> [Work to be completed] Set down again exactly the lines of the listing below that fall between the line holding "Where should I" and the line holding "The image size is (1568, 711).", inclusive.

> [Exercise material]
>>>>
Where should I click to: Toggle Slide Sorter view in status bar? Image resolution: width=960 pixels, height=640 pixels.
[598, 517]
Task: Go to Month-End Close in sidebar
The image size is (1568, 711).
<<<<
>>>>
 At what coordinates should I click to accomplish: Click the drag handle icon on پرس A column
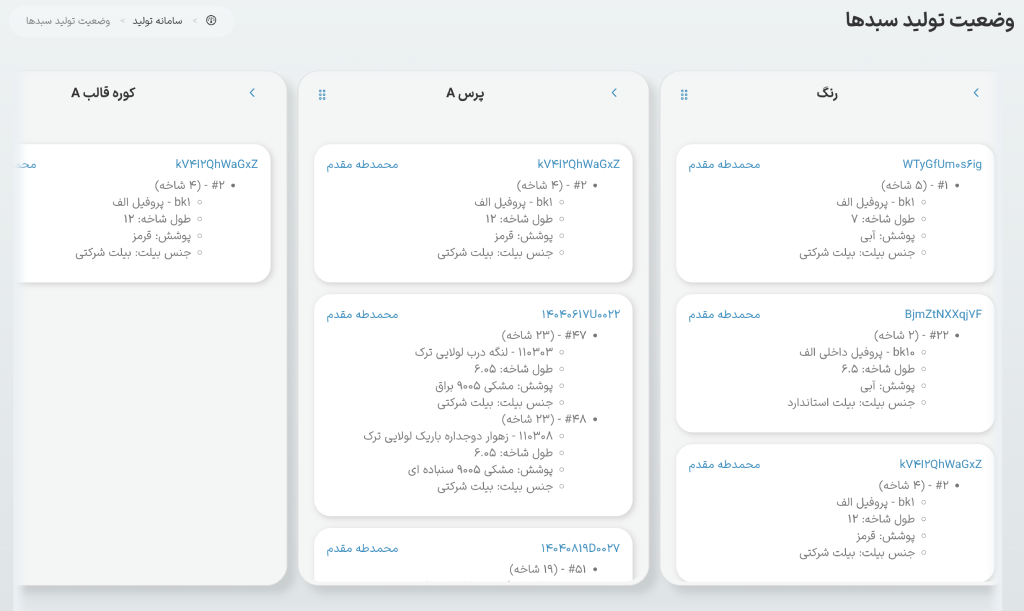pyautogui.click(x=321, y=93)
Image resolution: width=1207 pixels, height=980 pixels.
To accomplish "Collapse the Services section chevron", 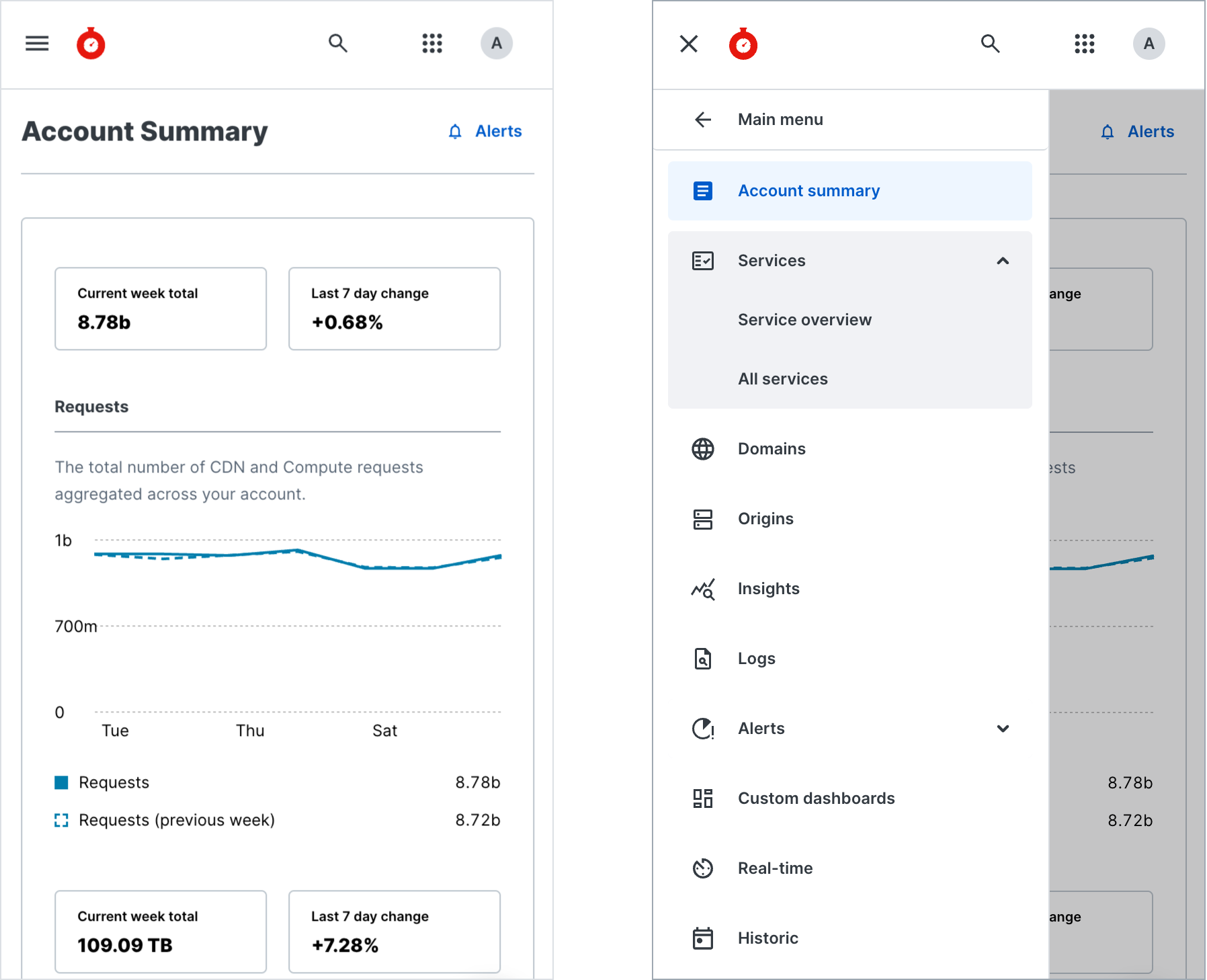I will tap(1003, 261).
<<<<
>>>>
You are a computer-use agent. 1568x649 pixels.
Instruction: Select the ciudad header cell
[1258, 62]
<<<<
> [Result of this exercise]
Where should I click to: Toggle Slide Sorter view in status bar? Image resolution: width=960 pixels, height=640 pixels.
[598, 517]
Task: Go to Month-End Close in sidebar
The image size is (1568, 711).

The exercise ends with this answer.